Work to be completed:
For each line in the material below that holds "button", copy that line.

** Opening Data supplied block **

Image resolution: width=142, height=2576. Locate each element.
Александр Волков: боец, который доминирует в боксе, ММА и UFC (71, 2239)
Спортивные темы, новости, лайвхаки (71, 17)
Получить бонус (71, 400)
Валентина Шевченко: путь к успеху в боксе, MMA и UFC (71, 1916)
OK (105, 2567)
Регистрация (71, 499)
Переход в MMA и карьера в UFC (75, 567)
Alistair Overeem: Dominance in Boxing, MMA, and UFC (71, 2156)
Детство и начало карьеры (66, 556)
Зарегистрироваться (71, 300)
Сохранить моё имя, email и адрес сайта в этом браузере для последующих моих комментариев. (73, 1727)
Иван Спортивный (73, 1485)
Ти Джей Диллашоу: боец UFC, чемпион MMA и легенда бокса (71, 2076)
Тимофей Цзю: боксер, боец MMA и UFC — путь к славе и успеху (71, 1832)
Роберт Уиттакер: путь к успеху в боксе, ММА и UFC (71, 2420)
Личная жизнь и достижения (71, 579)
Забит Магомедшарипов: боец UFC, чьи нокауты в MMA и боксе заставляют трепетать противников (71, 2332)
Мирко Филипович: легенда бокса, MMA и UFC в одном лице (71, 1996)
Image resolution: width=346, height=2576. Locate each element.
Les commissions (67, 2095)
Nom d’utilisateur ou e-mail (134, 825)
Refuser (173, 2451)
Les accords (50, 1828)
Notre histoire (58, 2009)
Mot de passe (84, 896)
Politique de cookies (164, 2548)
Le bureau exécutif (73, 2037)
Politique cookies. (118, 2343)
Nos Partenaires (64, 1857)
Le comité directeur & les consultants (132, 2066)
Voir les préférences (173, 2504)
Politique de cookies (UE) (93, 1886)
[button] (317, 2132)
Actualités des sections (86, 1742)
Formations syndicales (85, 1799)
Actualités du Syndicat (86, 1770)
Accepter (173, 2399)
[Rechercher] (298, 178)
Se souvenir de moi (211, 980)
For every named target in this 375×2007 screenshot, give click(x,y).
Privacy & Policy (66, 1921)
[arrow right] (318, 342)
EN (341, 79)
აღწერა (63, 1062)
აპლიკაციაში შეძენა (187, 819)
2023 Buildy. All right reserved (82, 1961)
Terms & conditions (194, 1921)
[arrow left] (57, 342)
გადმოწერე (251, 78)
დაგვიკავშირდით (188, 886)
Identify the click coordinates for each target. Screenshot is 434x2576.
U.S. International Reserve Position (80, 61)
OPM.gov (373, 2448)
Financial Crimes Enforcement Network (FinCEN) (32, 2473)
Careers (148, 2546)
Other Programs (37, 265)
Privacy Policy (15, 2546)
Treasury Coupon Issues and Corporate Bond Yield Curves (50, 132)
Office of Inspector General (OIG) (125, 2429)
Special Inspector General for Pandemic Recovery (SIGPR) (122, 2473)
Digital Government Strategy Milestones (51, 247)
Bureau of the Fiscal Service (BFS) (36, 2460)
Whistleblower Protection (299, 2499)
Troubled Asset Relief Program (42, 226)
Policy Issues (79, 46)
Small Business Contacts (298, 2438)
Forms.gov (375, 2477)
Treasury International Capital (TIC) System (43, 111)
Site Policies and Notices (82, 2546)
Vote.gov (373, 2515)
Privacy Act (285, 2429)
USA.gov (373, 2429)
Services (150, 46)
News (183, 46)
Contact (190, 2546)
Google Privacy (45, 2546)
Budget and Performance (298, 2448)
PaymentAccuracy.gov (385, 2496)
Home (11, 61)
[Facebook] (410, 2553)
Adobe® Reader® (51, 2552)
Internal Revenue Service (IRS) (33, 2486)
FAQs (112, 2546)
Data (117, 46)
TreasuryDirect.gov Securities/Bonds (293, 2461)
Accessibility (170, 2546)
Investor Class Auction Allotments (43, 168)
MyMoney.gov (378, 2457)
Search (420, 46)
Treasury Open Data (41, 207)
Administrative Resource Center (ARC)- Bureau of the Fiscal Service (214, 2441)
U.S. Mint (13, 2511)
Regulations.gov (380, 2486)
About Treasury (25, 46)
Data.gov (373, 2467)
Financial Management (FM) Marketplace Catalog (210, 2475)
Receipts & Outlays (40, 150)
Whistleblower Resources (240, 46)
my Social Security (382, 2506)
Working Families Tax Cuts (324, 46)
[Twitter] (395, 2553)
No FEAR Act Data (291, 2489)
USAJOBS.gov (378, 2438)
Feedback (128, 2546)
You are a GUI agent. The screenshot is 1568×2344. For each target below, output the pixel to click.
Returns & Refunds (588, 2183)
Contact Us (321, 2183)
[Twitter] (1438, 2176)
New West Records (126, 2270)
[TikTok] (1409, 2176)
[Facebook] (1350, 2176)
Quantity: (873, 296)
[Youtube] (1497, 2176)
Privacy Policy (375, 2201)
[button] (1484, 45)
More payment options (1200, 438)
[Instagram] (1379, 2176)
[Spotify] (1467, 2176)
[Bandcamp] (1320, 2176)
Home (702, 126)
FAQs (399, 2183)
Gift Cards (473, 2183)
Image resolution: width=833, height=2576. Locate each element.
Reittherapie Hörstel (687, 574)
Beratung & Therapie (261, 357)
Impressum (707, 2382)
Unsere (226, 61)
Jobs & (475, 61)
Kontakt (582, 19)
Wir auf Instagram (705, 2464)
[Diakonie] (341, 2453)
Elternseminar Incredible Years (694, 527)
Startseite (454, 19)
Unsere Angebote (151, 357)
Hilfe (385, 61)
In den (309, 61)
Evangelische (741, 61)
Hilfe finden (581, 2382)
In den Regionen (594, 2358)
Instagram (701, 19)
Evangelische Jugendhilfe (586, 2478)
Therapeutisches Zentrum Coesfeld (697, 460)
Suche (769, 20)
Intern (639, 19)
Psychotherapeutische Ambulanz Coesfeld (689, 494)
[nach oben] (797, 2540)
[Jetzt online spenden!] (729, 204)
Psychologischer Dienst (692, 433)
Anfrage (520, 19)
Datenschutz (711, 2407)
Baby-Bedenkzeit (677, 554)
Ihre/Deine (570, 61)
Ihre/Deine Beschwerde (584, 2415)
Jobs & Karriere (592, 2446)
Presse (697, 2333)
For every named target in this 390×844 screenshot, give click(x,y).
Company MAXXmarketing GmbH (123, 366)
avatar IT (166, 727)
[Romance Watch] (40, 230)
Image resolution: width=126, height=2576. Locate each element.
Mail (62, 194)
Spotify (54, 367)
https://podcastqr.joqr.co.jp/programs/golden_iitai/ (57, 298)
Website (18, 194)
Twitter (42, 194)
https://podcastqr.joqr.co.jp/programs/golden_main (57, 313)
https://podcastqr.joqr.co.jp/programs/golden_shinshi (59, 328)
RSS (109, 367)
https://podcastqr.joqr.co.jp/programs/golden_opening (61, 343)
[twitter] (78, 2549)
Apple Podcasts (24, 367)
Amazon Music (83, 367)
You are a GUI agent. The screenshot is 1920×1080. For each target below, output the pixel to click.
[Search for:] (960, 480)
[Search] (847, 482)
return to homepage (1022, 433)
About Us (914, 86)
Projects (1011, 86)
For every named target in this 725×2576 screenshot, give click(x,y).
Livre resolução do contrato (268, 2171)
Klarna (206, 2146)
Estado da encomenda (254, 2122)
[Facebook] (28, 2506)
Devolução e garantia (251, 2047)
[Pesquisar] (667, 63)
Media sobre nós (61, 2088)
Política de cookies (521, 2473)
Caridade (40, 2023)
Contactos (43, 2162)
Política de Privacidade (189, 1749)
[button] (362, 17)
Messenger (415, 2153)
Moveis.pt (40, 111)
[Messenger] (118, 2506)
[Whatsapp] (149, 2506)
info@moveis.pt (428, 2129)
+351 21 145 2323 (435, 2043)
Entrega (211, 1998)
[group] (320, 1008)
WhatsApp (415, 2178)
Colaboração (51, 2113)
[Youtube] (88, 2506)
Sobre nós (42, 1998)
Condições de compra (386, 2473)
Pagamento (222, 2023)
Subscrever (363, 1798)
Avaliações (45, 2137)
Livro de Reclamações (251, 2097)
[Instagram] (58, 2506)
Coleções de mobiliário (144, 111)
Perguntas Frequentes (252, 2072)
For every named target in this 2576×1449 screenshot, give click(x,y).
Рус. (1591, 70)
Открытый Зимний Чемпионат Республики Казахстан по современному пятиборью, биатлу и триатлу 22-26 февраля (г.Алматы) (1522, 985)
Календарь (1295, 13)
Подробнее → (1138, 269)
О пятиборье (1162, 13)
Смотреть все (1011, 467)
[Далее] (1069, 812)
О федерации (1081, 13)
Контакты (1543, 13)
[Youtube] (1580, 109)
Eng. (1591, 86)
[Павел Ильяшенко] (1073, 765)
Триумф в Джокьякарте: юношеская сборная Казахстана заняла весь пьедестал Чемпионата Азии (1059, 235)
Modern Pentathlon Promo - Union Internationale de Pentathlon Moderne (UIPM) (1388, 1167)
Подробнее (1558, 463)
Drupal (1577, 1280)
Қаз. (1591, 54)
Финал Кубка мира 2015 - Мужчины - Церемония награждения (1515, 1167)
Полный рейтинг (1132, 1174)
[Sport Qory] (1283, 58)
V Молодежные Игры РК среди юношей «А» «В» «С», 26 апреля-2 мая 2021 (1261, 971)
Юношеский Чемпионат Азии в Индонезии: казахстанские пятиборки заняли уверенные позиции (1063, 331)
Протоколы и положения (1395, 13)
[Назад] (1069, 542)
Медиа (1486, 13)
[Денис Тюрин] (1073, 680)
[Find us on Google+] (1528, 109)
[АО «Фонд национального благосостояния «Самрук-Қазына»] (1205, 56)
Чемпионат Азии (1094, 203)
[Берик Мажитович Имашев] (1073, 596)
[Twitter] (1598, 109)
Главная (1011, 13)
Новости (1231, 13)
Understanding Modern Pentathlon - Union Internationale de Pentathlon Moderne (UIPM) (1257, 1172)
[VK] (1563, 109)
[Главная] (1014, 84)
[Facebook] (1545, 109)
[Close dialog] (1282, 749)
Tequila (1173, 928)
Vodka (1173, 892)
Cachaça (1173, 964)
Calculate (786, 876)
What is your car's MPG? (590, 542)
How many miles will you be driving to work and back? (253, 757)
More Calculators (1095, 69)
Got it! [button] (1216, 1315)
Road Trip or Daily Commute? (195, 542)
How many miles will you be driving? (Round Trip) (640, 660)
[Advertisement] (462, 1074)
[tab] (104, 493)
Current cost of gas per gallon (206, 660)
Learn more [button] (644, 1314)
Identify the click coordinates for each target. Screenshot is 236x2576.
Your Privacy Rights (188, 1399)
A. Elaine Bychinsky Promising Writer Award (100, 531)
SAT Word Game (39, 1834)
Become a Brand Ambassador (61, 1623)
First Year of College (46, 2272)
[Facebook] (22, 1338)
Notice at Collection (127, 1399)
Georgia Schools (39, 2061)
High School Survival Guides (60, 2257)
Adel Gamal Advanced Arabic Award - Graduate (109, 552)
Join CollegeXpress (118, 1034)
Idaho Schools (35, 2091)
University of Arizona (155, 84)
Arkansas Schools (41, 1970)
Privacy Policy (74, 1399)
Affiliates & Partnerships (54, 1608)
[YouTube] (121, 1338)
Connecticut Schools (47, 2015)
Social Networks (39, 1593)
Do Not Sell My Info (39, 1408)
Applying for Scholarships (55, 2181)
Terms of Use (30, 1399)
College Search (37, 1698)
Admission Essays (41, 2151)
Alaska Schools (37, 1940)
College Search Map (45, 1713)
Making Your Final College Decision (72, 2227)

** Closing Data supplied block **

Exercise result:
[button] (317, 2132)
[button] (1484, 45)
[button] (362, 17)
Got it! [button] (1216, 1315)
Learn more [button] (644, 1314)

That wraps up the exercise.